##### Provided entries #####
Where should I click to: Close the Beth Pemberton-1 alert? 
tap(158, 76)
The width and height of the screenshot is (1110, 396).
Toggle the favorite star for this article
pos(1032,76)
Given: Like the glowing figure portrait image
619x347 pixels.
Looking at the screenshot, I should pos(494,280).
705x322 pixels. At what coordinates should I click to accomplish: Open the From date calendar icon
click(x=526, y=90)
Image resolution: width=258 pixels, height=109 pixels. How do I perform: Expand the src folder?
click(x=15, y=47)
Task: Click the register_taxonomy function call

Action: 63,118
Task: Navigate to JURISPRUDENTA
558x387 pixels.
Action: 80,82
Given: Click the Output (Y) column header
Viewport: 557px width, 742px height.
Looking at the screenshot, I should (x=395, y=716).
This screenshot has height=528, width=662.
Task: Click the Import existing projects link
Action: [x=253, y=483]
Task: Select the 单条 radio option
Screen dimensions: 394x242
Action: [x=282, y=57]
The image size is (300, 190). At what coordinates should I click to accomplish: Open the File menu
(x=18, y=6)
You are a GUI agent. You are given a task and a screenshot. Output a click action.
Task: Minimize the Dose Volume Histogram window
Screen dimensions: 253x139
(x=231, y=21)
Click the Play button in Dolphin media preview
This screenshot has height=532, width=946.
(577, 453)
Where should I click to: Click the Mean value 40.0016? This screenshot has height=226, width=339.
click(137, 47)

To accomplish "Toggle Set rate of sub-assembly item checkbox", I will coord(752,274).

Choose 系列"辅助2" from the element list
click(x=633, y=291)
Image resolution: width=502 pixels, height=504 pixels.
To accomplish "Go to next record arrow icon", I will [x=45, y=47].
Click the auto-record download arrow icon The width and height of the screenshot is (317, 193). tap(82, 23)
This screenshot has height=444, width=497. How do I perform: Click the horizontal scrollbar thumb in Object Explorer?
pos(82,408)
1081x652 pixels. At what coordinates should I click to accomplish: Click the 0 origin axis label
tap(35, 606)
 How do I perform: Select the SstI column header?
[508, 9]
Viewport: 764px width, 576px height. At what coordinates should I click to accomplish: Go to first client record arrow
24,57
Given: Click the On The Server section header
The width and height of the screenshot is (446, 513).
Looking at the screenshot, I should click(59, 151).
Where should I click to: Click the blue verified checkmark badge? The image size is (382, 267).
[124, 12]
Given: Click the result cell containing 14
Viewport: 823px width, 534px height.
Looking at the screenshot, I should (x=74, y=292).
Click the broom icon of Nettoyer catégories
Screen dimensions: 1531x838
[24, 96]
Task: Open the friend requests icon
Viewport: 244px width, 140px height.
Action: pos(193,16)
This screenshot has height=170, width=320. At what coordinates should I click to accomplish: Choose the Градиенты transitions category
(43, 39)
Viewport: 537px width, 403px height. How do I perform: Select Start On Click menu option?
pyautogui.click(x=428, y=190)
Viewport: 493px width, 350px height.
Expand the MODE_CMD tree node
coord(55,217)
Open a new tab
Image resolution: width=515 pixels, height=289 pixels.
#####
— Aim of the exercise —
Each record must be repeated exactly as it appears above.

— Exercise answer —
Where should I click to: Close the Beth Pemberton-1 alert? 
tap(158, 76)
The width and height of the screenshot is (1110, 396).
Toggle the favorite star for this article
pos(1032,76)
Given: Like the glowing figure portrait image
619x347 pixels.
Looking at the screenshot, I should pos(494,280).
705x322 pixels. At what coordinates should I click to accomplish: Open the From date calendar icon
click(x=526, y=90)
Image resolution: width=258 pixels, height=109 pixels. How do I perform: Expand the src folder?
click(x=15, y=47)
Task: Click the register_taxonomy function call

Action: 63,118
Task: Navigate to JURISPRUDENTA
558x387 pixels.
Action: 80,82
Given: Click the Output (Y) column header
Viewport: 557px width, 742px height.
Looking at the screenshot, I should (x=395, y=716).
This screenshot has height=528, width=662.
Task: Click the Import existing projects link
Action: [x=253, y=483]
Task: Select the 单条 radio option
Screen dimensions: 394x242
Action: [x=282, y=57]
The image size is (300, 190). At what coordinates should I click to accomplish: Open the File menu
(x=18, y=6)
You are a GUI agent. You are given a task and a screenshot. Output a click action.
Task: Minimize the Dose Volume Histogram window
Screen dimensions: 253x139
(x=231, y=21)
Click the Play button in Dolphin media preview
This screenshot has height=532, width=946.
(577, 453)
Where should I click to: Click the Mean value 40.0016? This screenshot has height=226, width=339.
click(137, 47)

To accomplish "Toggle Set rate of sub-assembly item checkbox", I will coord(752,274).

Choose 系列"辅助2" from the element list
click(x=633, y=291)
Image resolution: width=502 pixels, height=504 pixels.
To accomplish "Go to next record arrow icon", I will [x=45, y=47].
Click the auto-record download arrow icon The width and height of the screenshot is (317, 193). tap(82, 23)
This screenshot has height=444, width=497. How do I perform: Click the horizontal scrollbar thumb in Object Explorer?
pos(82,408)
1081x652 pixels. At what coordinates should I click to accomplish: Click the 0 origin axis label
tap(35, 606)
 How do I perform: Select the SstI column header?
[508, 9]
Viewport: 764px width, 576px height. At what coordinates should I click to accomplish: Go to first client record arrow
24,57
Given: Click the On The Server section header
The width and height of the screenshot is (446, 513).
Looking at the screenshot, I should click(59, 151).
Where should I click to: Click the blue verified checkmark badge? The image size is (382, 267).
[124, 12]
Given: Click the result cell containing 14
Viewport: 823px width, 534px height.
Looking at the screenshot, I should (x=74, y=292).
Click the broom icon of Nettoyer catégories
Screen dimensions: 1531x838
[24, 96]
Task: Open the friend requests icon
Viewport: 244px width, 140px height.
Action: pos(193,16)
This screenshot has height=170, width=320. At what coordinates should I click to accomplish: Choose the Градиенты transitions category
(43, 39)
Viewport: 537px width, 403px height. How do I perform: Select Start On Click menu option?
pyautogui.click(x=428, y=190)
Viewport: 493px width, 350px height.
Expand the MODE_CMD tree node
coord(55,217)
Open a new tab
Image resolution: width=515 pixels, height=289 pixels.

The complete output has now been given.